Inspired by Kitty Wilkinson, the founder of the wash house movement in the 1800’s and who opened the UK’s first launderette on Upper Frederick Street in Liverpool, today Kitty’s Laundrette serves the community by offering washing services, running events and being a welcoming space for people whilst their clothes spin in a sustainable wash.
Grace Harrison, the Development Coordinator at Kitty’s, said: “At the heart of our project is education – helping raise the skills and confidence of our local community to think about environmental concerns. We know that information about climate change and the need to change waste behaviours can be daunting for people to know where to start.
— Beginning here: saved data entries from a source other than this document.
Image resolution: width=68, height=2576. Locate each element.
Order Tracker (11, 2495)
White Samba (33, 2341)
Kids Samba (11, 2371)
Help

“Our approach will support people through small steps, making things easy and accessible to everyone and sharing positive stories of how this works.”
Councillor Tony Concepcion, Chairperson of Merseyside Recycling & Waste Authority, said: “Every year thousands of tonnes of used clothing goes to waste when there is no need for any clothing or textiles to end up in a bin. Projects like this one address this issue, keeping materials in the circular economy, and helping inspire and influence people to make small conscious changes to reduce the impact of clothes on the environment. We wish Kitty’s Laundrette and all the partners involved the best of luck!”
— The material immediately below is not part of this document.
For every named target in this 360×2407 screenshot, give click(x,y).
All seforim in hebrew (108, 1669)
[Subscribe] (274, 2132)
If you are interested in attending one of the training sessions or swap events, please get in touch with Kitty’s Laundrette via:
Notes to editors:
- *Statistic from Merseyside and Halton Waste Composition Analysis 2021/22
- Picture captions: Tie-Dye workshop with Buy by Bethan at Kitty’s Laundrette, Saturday 1st October 2022
- Project RRR is being delivered by Kitty’s Laundrette, in partnership with Stitched Up UK, Small Steps Liverpool, Metal Liverpool, Fashion Revolution, Luxe Laundry NW and Sewfab Academy
- The MRWA and Veolia Community Fund 2022/23 has seen 16 community groups from Merseyside and Halton receive a funding boost to help make the region a cleaner and greener place. The financial support will see the groups help reduce household waste, encourage recycling and resource re-use, and prevent carbon emissions. Funding total is £164,999.38
- Merseyside Recycling and Waste Authority is responsible for the disposal of municipal waste on Merseyside. Established in 1986 following the abolition of Merseyside County Council, it is a statutory Authority that works with all the local authorities on Merseyside – Halton, Knowsley, Liverpool, Sefton, St Helens and Wirral. MRWA takes a lead in advocating recycling, waste minimisation and safe and effective disposal of waste for Merseyside residents.
- MRWA operates (via a contract with resource management company Veolia) 14 Household Waste Recycling Centres (HWRC’s) for householders in the Merseyside area wishing to recycle and dispose of their own waste.